Security Theatre in Colombo: Are Think Tanks Manufacturing Risk for Relevance?

At first glance, the recent roundtable hosted by the Pathfinder Foundation—featuring Rémi Lambert—reads like a routine exercise in diplomatic engagement. Scratch beneath the surface, however, and a more calculated narrative begins to emerge: one that amplifies distant geopolitical anxieties and repackages them as immediate regional threats, conveniently aligning with the strategic and funding priorities of Western partners, particularly France.

The Ambassador’s remarks, while polished and predictably multilateral in tone, leaned heavily on a familiar catalogue of global crises—Ukraine, the Middle East, maritime insecurity, energy disruption. Yet, conspicuously absent was any empirical demonstration that Sri Lanka itself faces an imminent or elevated security threat warranting such alarm. The Indian Ocean, especially in Sri Lanka’s immediate periphery, remains largely stable in conventional military terms. There is no escalation of hostilities, no credible intelligence of direct threats, and no breakdown in maritime order that would justify the securitised urgency projected at the forum.

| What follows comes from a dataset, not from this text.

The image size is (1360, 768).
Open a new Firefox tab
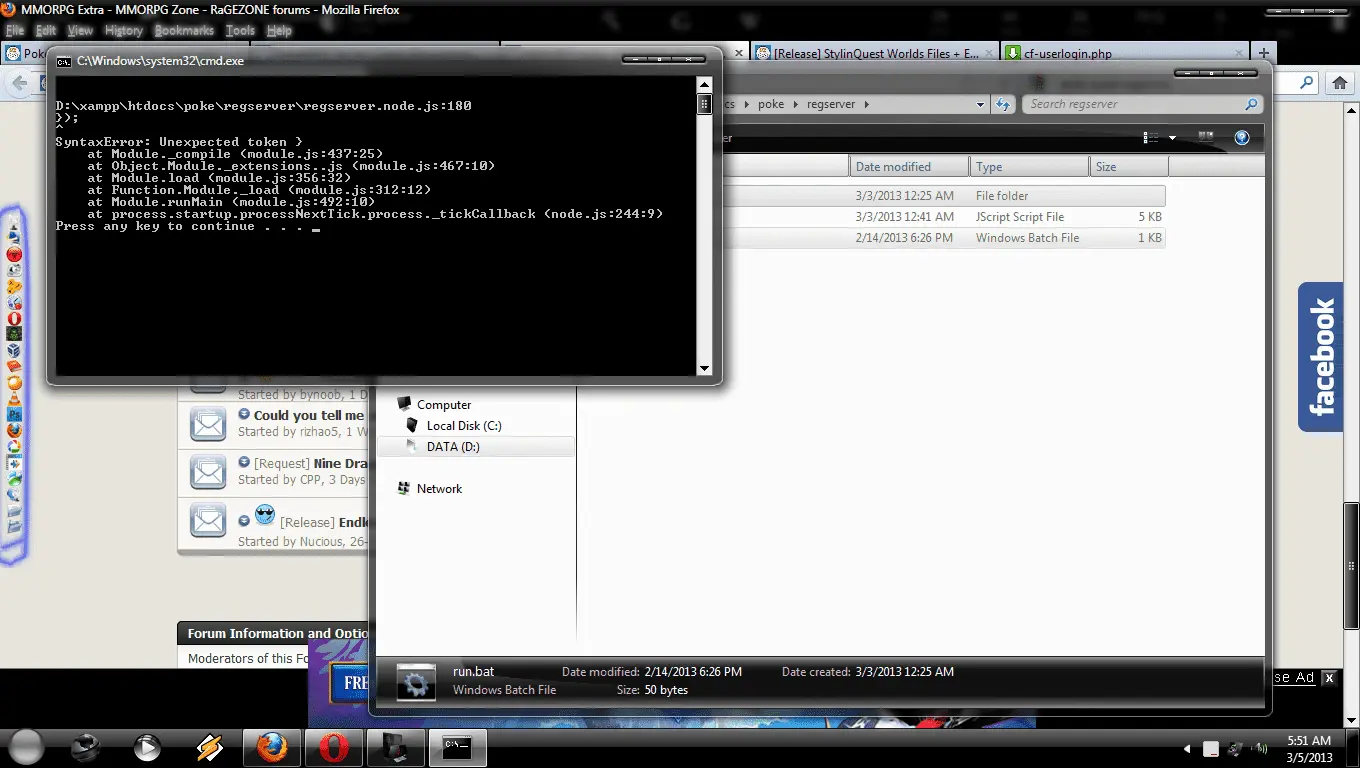[x=1264, y=54]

Why, then, the insistence on framing Sri Lanka as a node within a fragile and volatile security architecture? The answer may lie less in الواقع and more in resource mobilisation. Institutions like the Pathfinder Foundation operate within a competitive ecosystem of policy influence, where relevance often correlates with access to international funding streams. By constructing a narrative of “emerging threats” and “strategic vulnerabilities,” such platforms position themselves as indispensable interlocutors—bridges between donor governments and regional policy discourse.

This is not to suggest outright fabrication, but rather strategic exaggeration. The reference to incidents such as the alleged attack on the Iranian vessel near Sri Lankan waters or the closure of the Strait of Hormuz—while globally significant—does not translate into a direct, sustained security crisis for Colombo. Yet, in the hands of policy entrepreneurs, these events are woven into a broader tapestry of risk, one that subtly justifies increased foreign engagement, funding, and institutional partnerships.

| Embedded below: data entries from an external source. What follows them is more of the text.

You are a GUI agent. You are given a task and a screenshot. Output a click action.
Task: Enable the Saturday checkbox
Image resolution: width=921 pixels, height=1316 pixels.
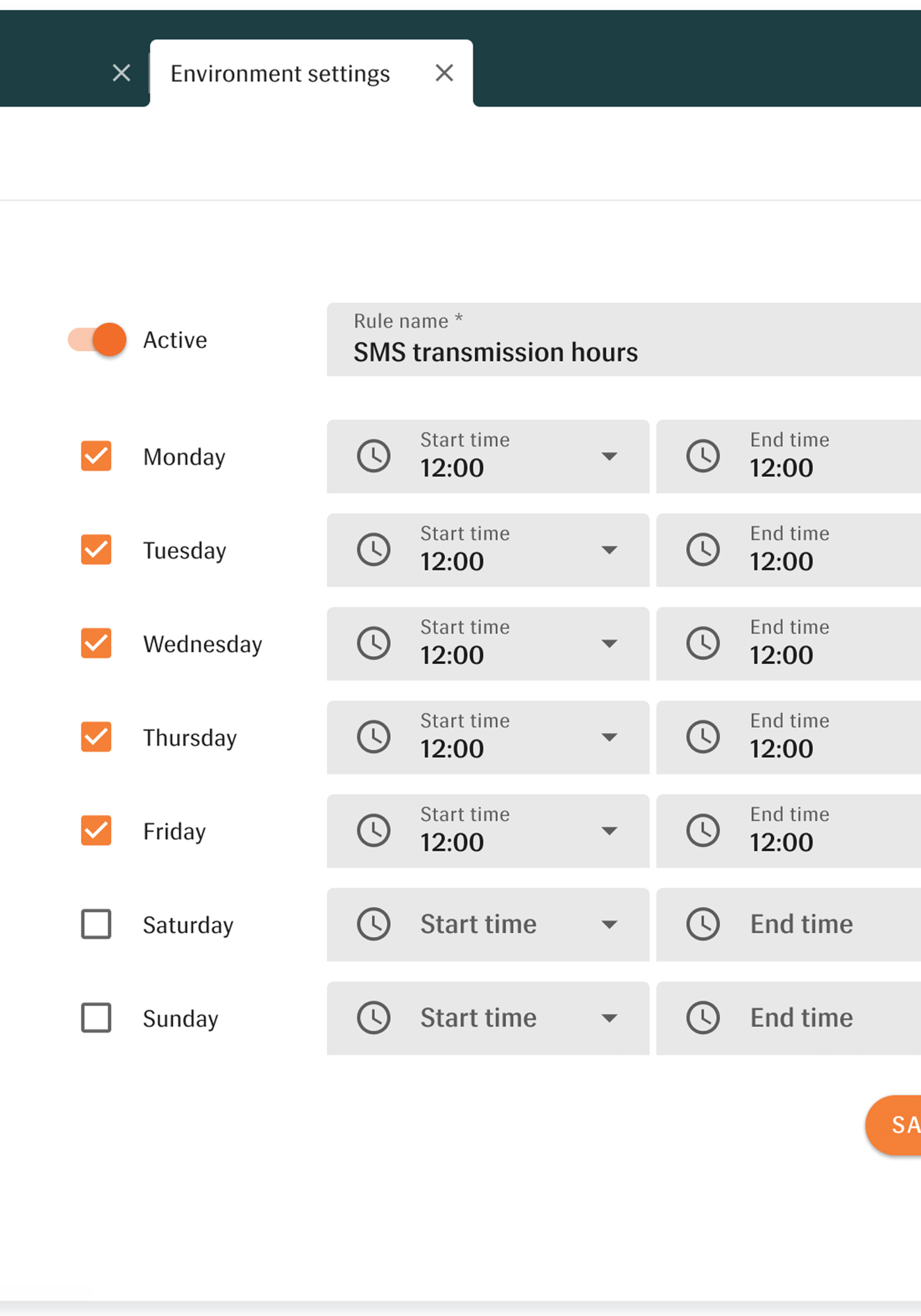point(95,924)
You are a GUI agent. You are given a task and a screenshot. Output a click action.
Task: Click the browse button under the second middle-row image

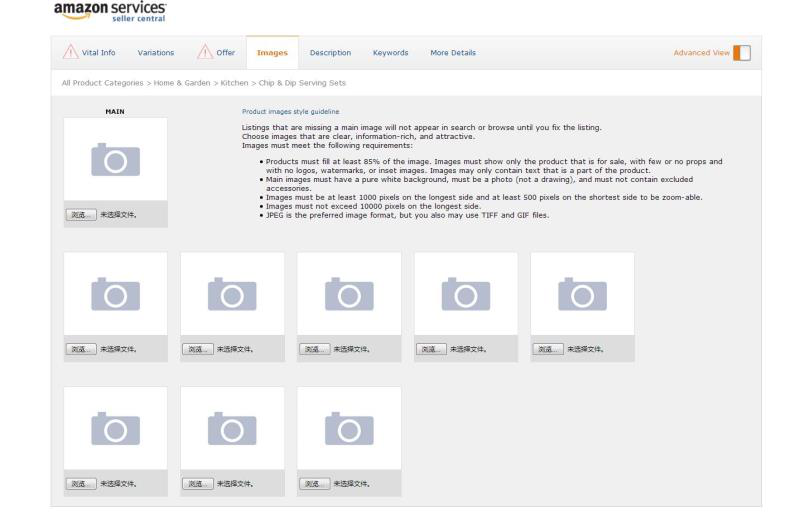click(x=198, y=349)
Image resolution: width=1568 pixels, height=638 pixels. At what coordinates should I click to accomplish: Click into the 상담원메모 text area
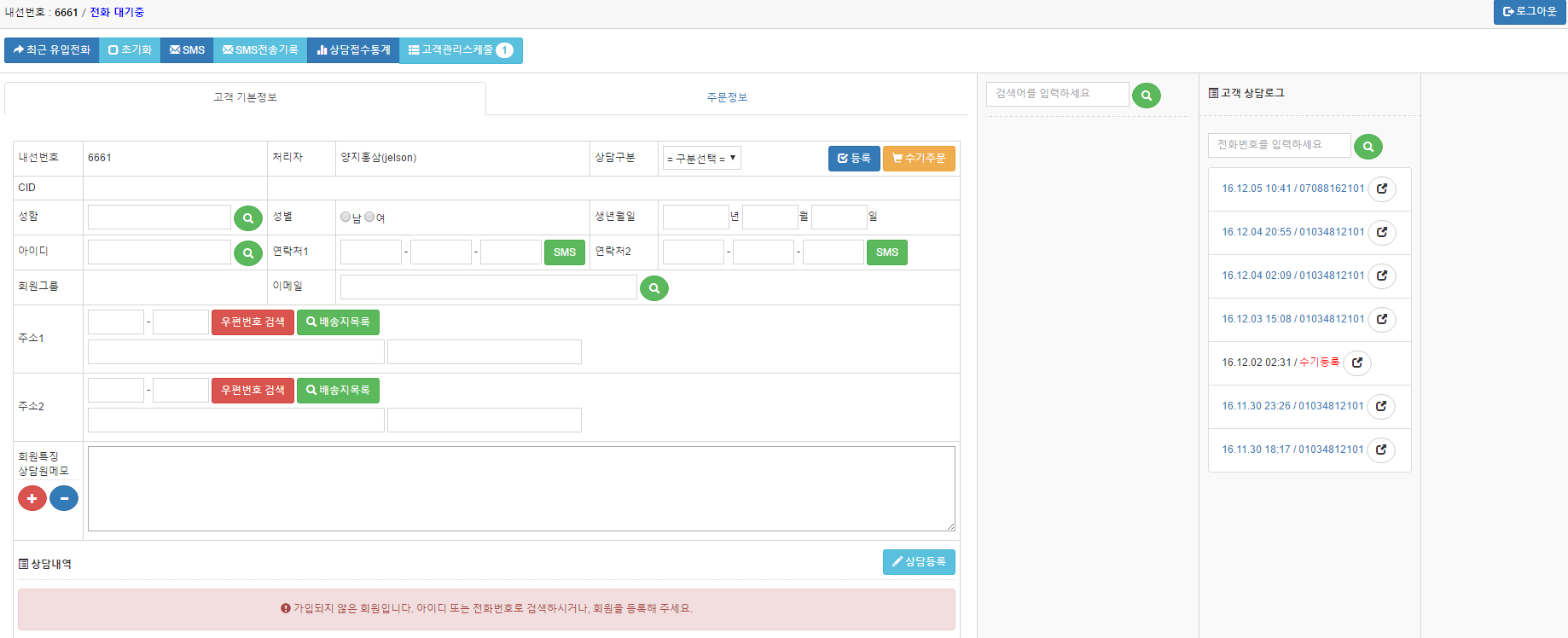[520, 489]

The presence of Ambassador Lambert further reinforces this dynamic. As a representative of a country actively expanding its Indo-Pacific footprint, his emphasis on “balancing powers” and “maritime security” is not merely descriptive—it is normative. It signals a desire to embed France more deeply within the regional security architecture, using soft platforms like think tanks to shape discourse and, by extension, policy alignment.

Meanwhile, the real challenges facing Sri Lanka—debt restructuring, governance reform, economic recovery—receive comparatively less attention in such forums. The danger is not just rhetorical inflation, but policy distortion. When security is overstated, it risks diverting limited national focus and resources away from more immediate and tangible priorities.

There is, of course, nothing inherently problematic about international dialogue or cooperation. But credibility in policy discourse depends on proportionality and evidence. When think tanks begin to mirror donor anxieties rather than ground realities, they risk becoming conduits of external agendas rather than independent analytical bodies.

Sri Lanka does not need imported fear to justify engagement with the world. It needs clear-eyed assessments rooted in its own strategic context. Anything less is not policy analysis—it is theatre.